§ Stored data:

########################################

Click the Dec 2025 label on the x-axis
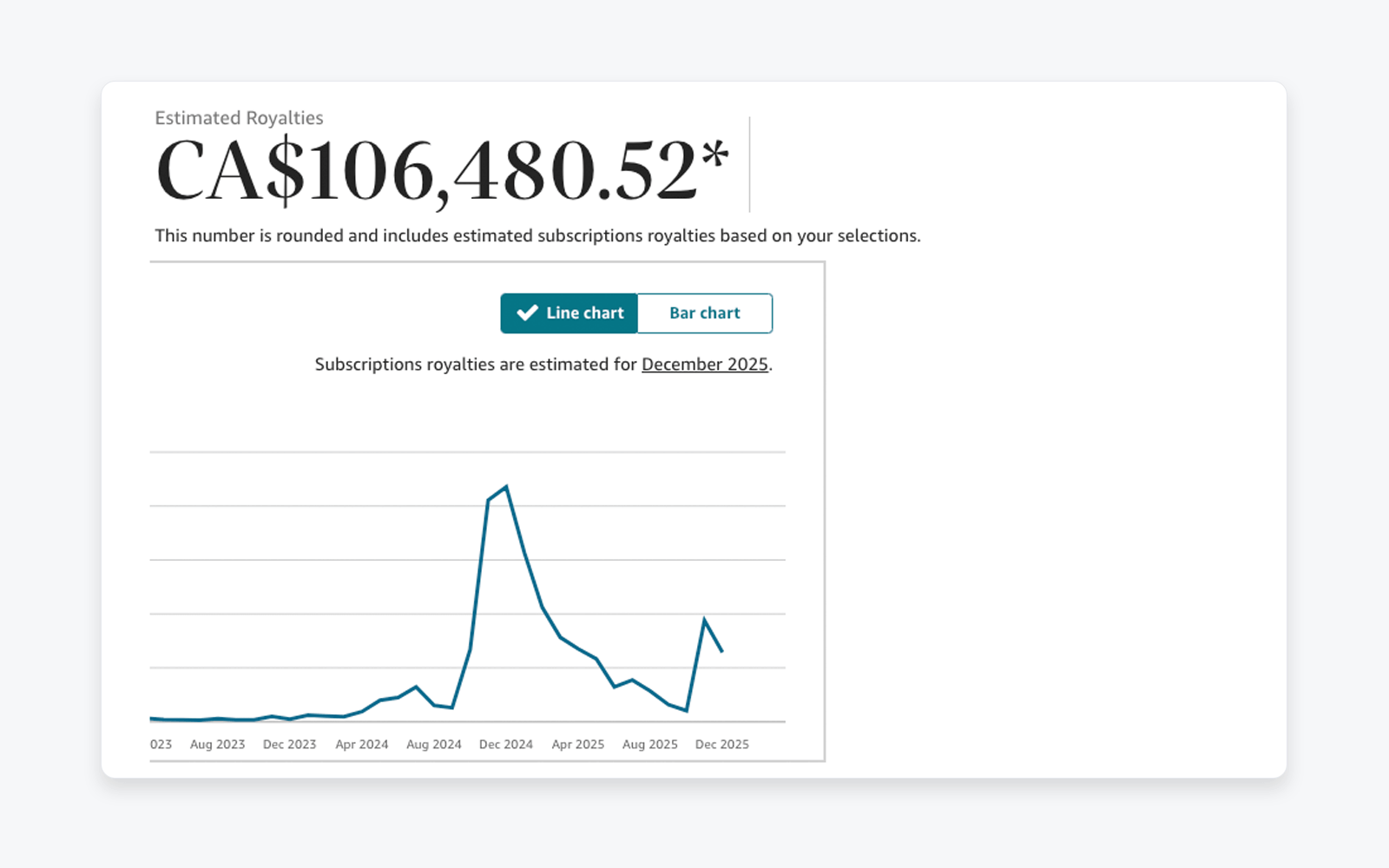Viewport: 1389px width, 868px height. click(721, 744)
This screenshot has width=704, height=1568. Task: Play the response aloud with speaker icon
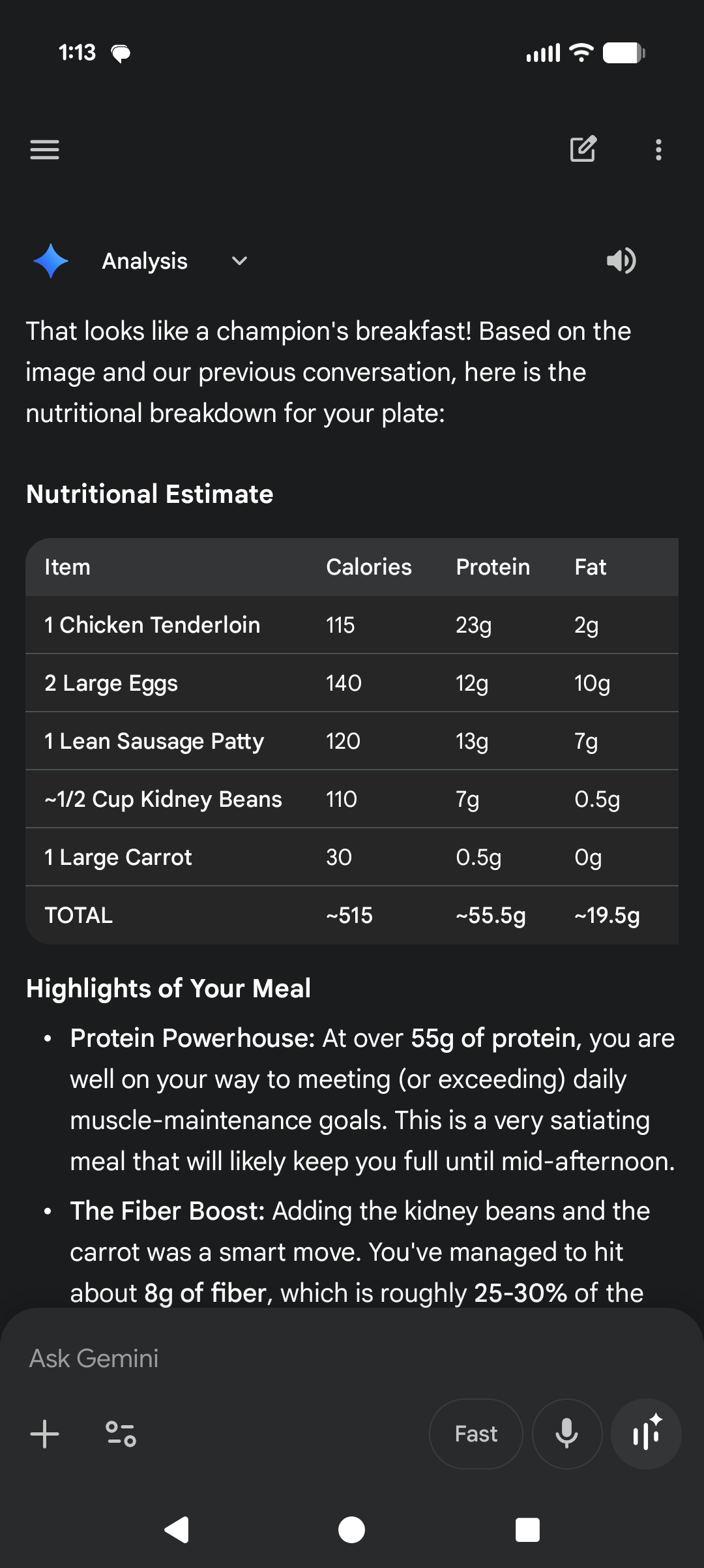[621, 261]
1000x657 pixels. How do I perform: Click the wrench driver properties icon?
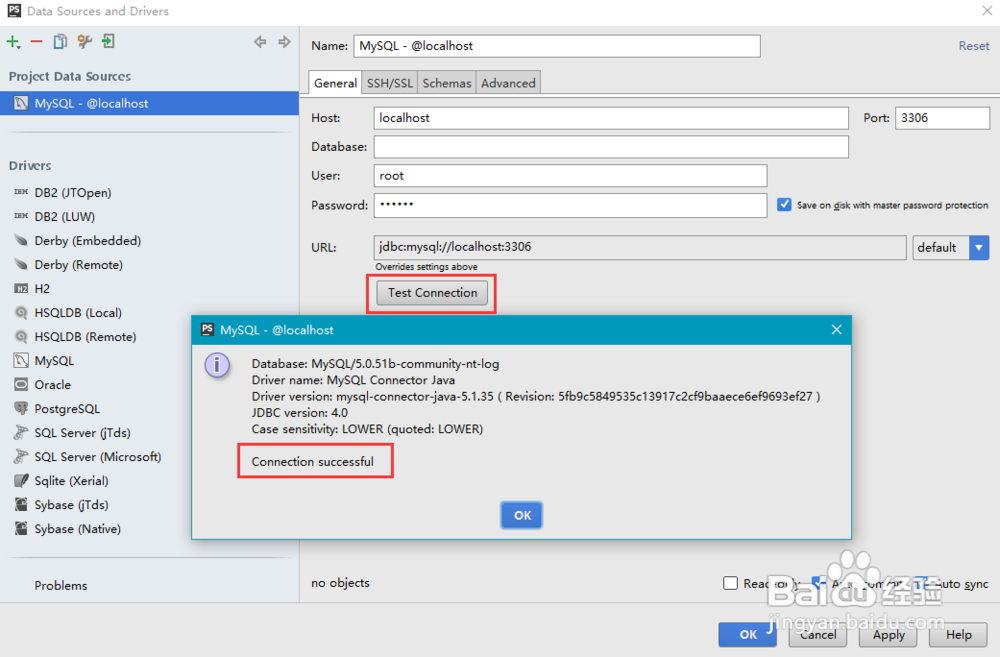(x=84, y=42)
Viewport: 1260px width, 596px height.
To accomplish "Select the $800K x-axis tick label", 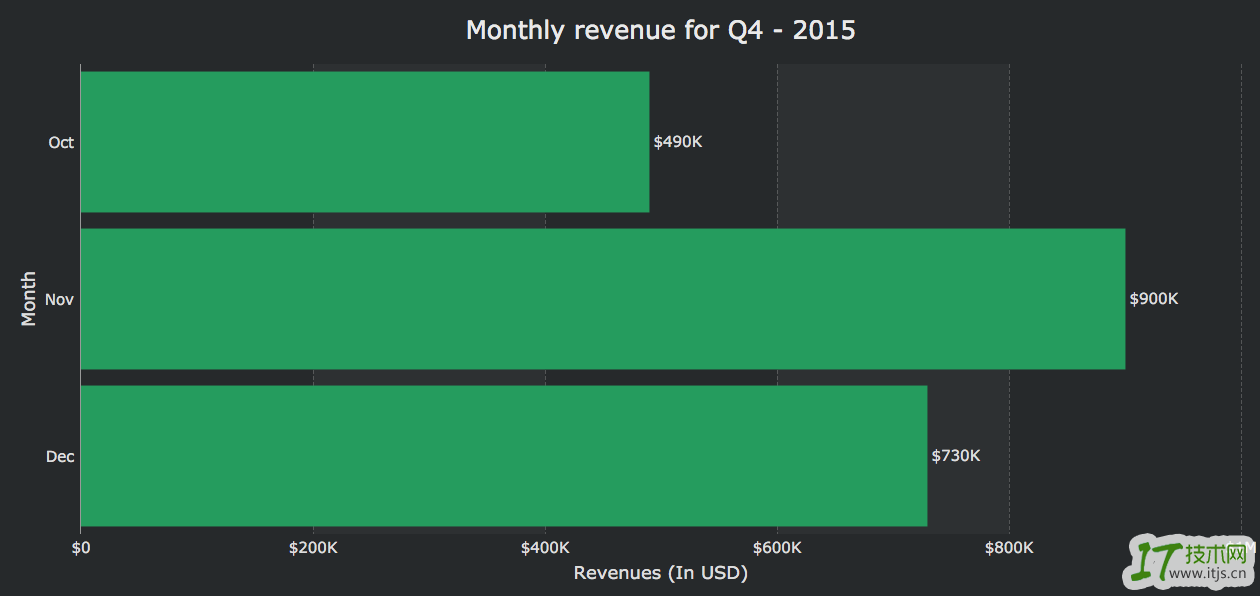I will click(x=1009, y=548).
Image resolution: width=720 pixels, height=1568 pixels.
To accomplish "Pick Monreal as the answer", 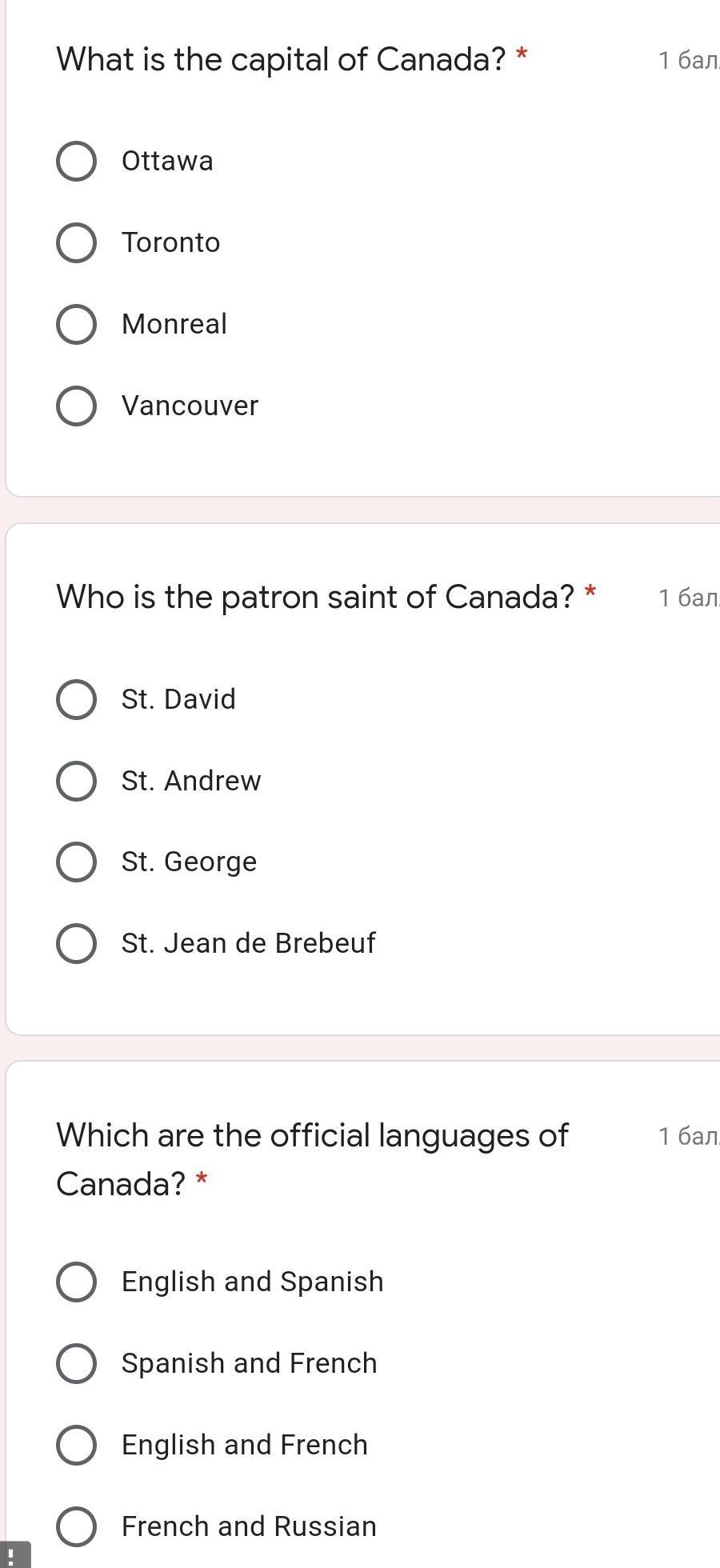I will pyautogui.click(x=77, y=324).
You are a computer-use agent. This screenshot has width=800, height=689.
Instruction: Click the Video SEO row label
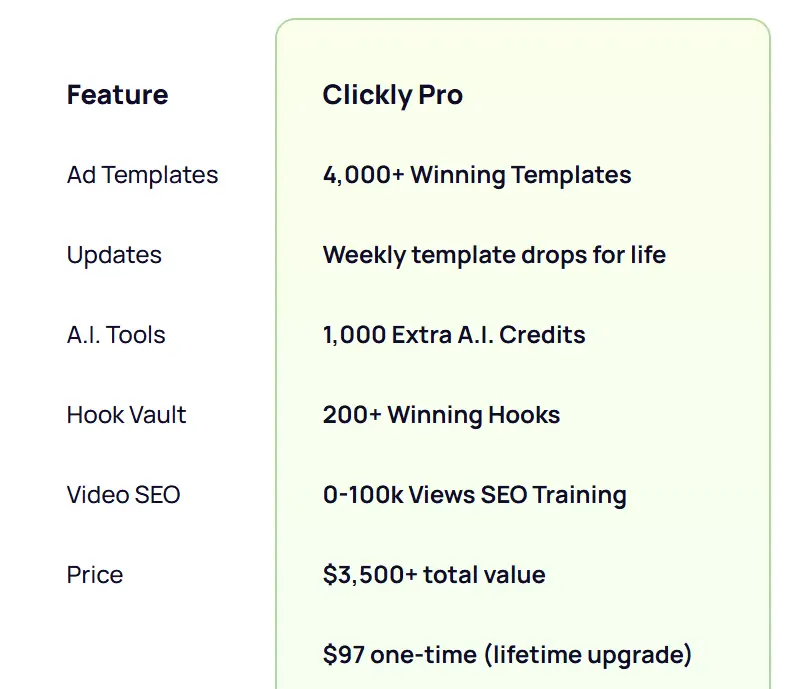pos(123,495)
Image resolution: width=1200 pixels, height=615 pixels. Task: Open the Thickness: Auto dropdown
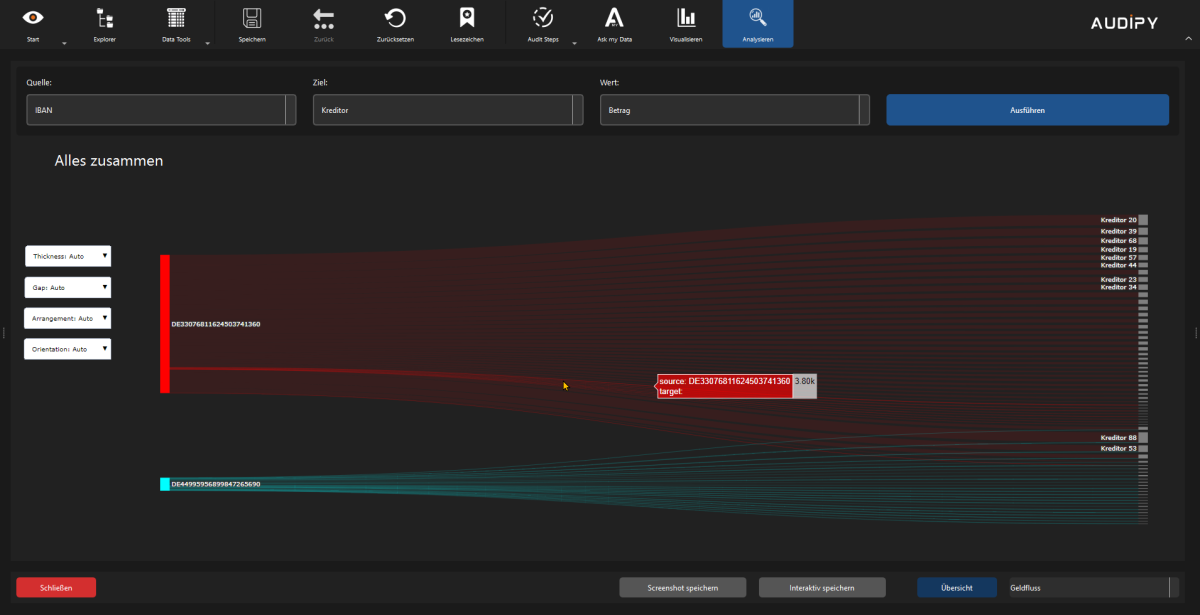click(68, 257)
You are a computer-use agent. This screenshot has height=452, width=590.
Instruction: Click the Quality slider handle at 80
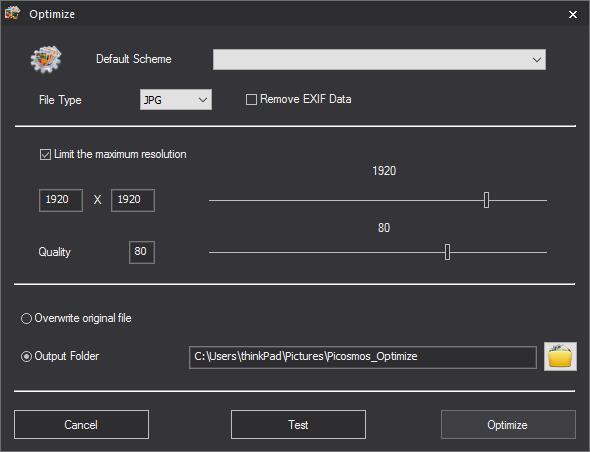click(447, 252)
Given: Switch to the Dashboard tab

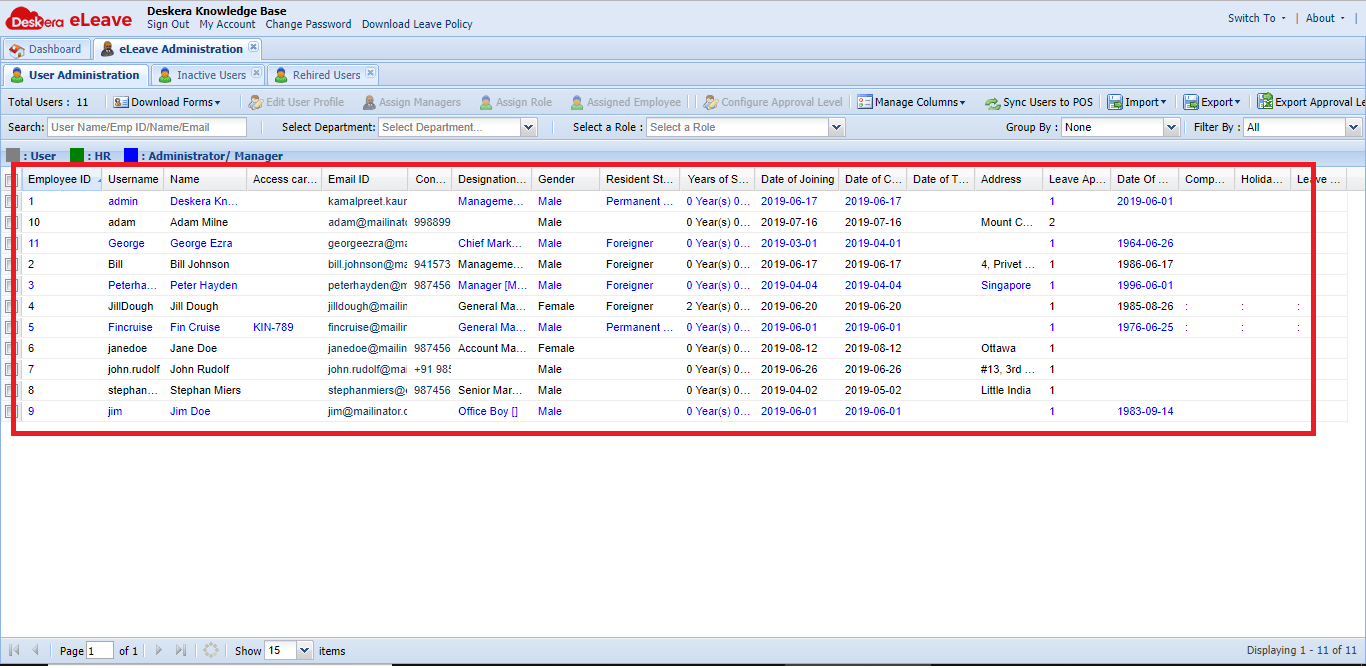Looking at the screenshot, I should tap(47, 48).
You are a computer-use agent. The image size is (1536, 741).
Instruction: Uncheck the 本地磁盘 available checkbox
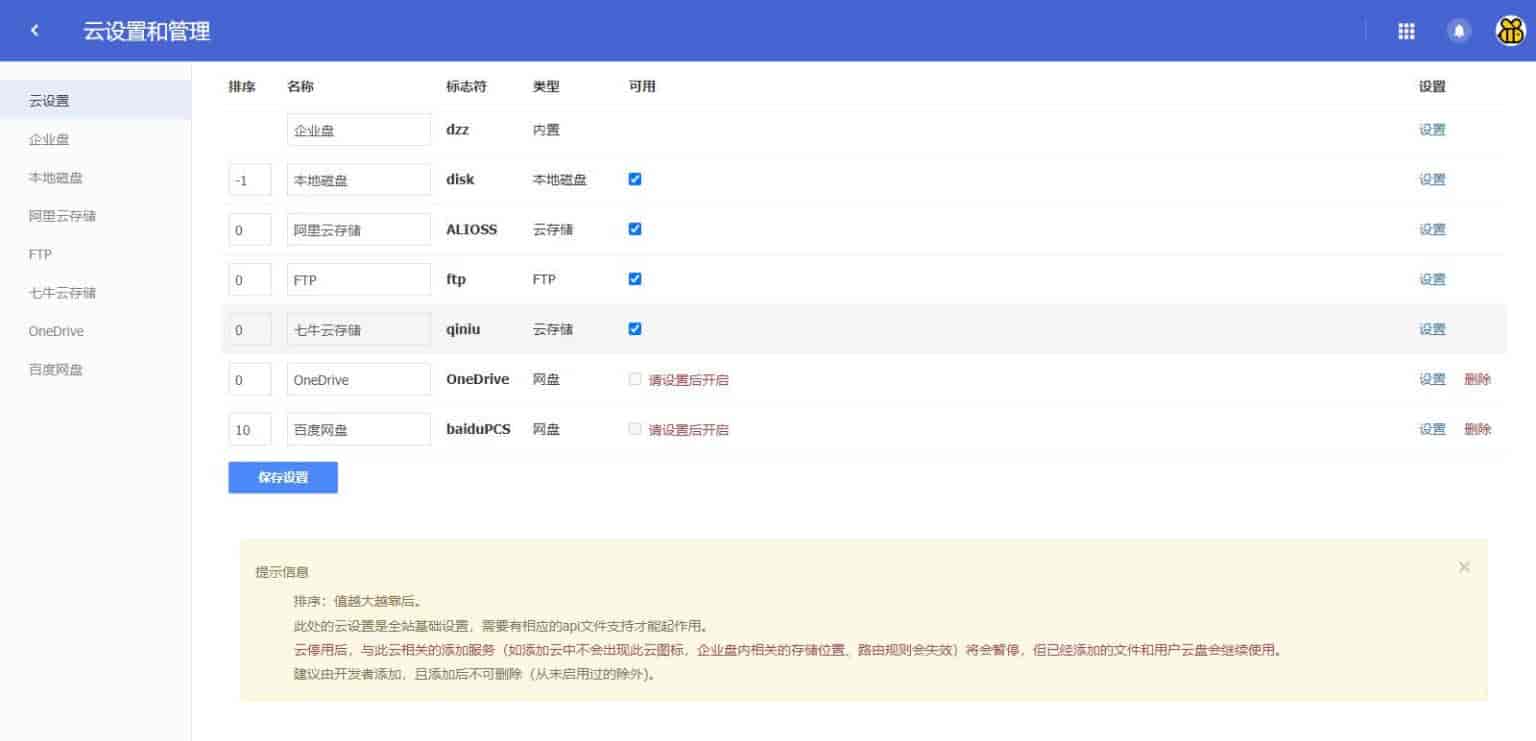[x=635, y=179]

########################################

§ What is being asked:
Print exactly, and only, the lines from the one with "Given: Switch to the Dashboard tab" through the last line of the listing above. No pictures belong in the copy.

§ Your solution:
Given: Switch to the Dashboard tab

Looking at the screenshot, I should tap(47, 48).
You are a computer-use agent. The image size is (1536, 741).
Instruction: Uncheck the 本地磁盘 available checkbox
[x=635, y=179]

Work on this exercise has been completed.